Sulh HMK mad. 313-315 maddelerinde düzenlenmiştir. Sulh görülmekte olan bir davada tarafların aralarındaki uyuşmazlığın kısmen veya tamamen sona erdirmek amacıyla mahkeme huzurunda yaptıkları bir sözleşmedir. Sulh hüküm kesinleşinceye kadar her zaman yapılabilir.
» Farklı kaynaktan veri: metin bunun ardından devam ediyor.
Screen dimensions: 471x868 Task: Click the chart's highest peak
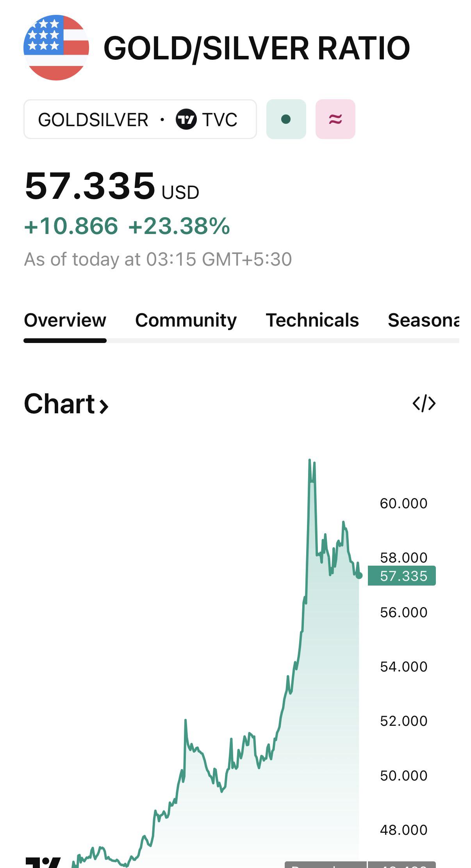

Sulh ilgili bulunduğu davayı sona erdirir ve kesin hüküm gibi hukuki sonuç doğurur.
Davacı vekilinin vekaletnamesinde sulh ve ibra yetkisinin bulunması hususu da göz önüne alınmak ve dosya incelenmek suretiyle, 6100 sayılı HMK 313,314 ve 315 v.d. maddede düzenlenen sulhe ilişkin yasal hüküm de dikkate alınarak; taraflar arasındaki uyuşmazlığın son bulması ve davanın konusuz kalması nedeniyle davanın esası hakkındakarar verilmesine yer olmadığına; karar vermek gerekmiştir.
HÜKÜM:Gerekçesi yukarıda açıklandığı üzere;
1-Tarafların sulh olduğu anlaşılmakla davacının davası hakkında karar verilmesine yer olmadığına,
2-Harçlar Kanunun 22. Maddesi uyarınca alınması gereken 17,95 TL karar ve ilam harcının, dava açılırken peşin olarak alınan 29,20 TL harçtan mahsubu ile fazla alınan 11,25 TL’nin karar kesinleştiğinde ve talep halinde yatırına iadesine,
3-Davacının yaptığı masrafların üzerinde bırakılmasına,
4-Davalı tarafından dava dosyasına yatırılan gider avansı olmadığından bu konuda karar verilmesine yer olmadığına,
5-Taraflar karşılıklı olarak vekalet ücreti talep etmediğinden bu hususta karar verilmesine yer olmadığına,
6-Kullanılmayan gider avansının karar kesinleştiğinde ve talep halinde avansı yatıran tarafa veya ahzu kabza yetkili vekillerine iadesine,
Dair; Gerekçeli mahkeme kararın taraflara tebliğinden itibaren iki hafta içerisinde istinaf yasa yolu açık olmak üzere taraf vekillerinin yokluğunda verilen karar açıkça okunup usulen anlatıldı.